━━━━━ Przytoczony tekst

Jego muzykę znają wszyscy fani Bonda. Legendarny muzyk odszedł w wieku 87 lat

Wszyscy kinomani znają znają motyw muzyczny z filmu "Doctor No" z serii o James'e Bondzie. Ta melodia zwiastuje za każdym razem nowe przygody najsłynniejszego na świecie, brytyjskiego szpiega. Tę muzykę zagrał Vic Flick, to właśnie brzmienie jego gitary stało się nieśmiertelną częścią serii. Teraz do mediów dotarła wiadomość, że legendarny muzyk zmarł 20 listopada 2024 roku. Miał 87 lat. W ostatnim czasie artysta chorował na Alzheimera.

James Bond w Wenecji

i

Autor: Eon Productions/Maksym Daniszewski "Pozdrowienia z Rosji" kończą się kadrem odpływających Bonda i Tatiany Romanowej gondolą wgłąb weneckiej laguny

Nie żyje twórca muzyki do Bonda!

Świat obiegła tragiczna wiadomość. Zmarł legendarny gitarzysta, który zagrał "nieśmiertelną" melodię przewodnią do wszystkich filmów o James'e Bondzie. Po raz pierwszy wszyscy usłyszeli dźwięk jego gitary w filmie "Doctor No". 

Najważniejsze nagranie w historii kina

Najważniejszym momentem w karierze Flicka było nagranie partii gitarowej do motywu przewodniego "James Bond Theme". Utwór ten powstał do filmu "Doktor No", pierwszej odsłony serii o Jamesie Bondzie. Flick użył do tego celu specjalnej gitary Clifford Essex Paragon De Luxe.

━━━━━━━━━━
━━━━━ Dostarczone dane

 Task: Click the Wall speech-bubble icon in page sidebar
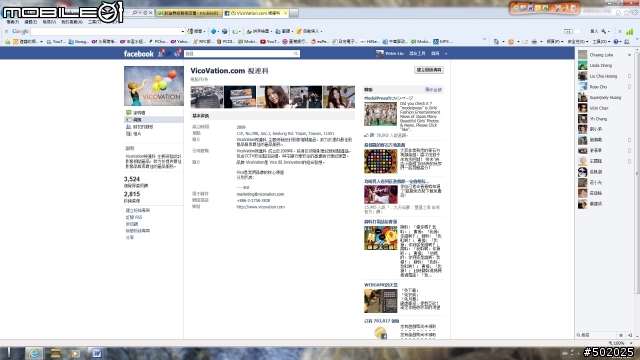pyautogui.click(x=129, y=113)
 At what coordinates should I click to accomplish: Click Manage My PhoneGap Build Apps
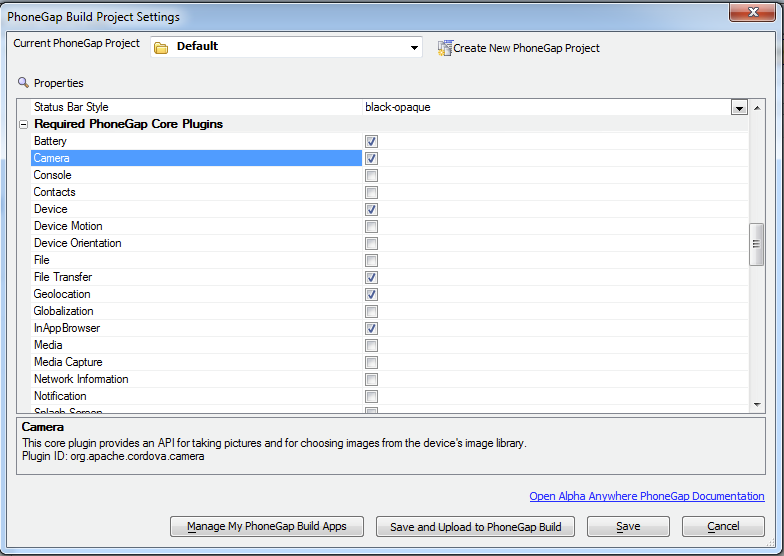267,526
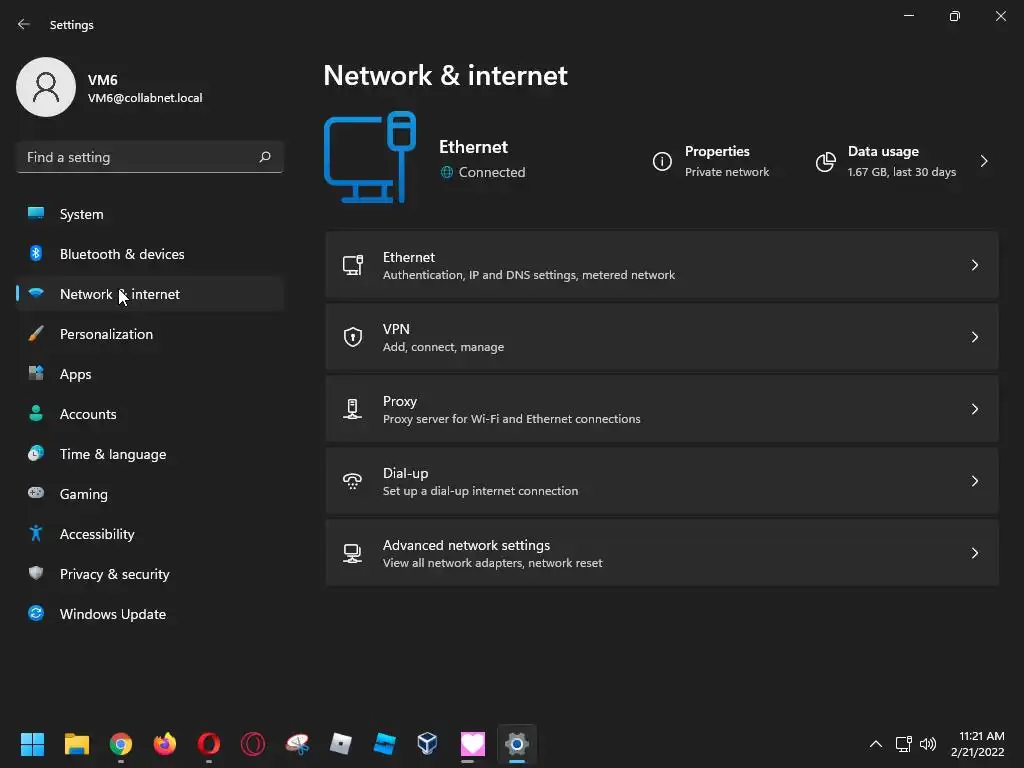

━━━━━━━━━━

**Polecenie**. Powtórz wiernie fragment przytoczonego tekstu. Zacznij od miejsca ze słowami „Świat obiegła tragiczna” i zakończ po słowach „Paragon De Luxe.”. Do wykonania zadań wiersze nie są potrzebne.

**Odpowiedź do zadania**.
Świat obiegła tragiczna wiadomość. Zmarł legendarny gitarzysta, który zagrał "nieśmiertelną" melodię przewodnią do wszystkich filmów o James'e Bondzie. Po raz pierwszy wszyscy usłyszeli dźwięk jego gitary w filmie "Doctor No". 

Najważniejsze nagranie w historii kina

Najważniejszym momentem w karierze Flicka było nagranie partii gitarowej do motywu przewodniego "James Bond Theme". Utwór ten powstał do filmu "Doktor No", pierwszej odsłony serii o Jamesie Bondzie. Flick użył do tego celu specjalnej gitary Clifford Essex Paragon De Luxe.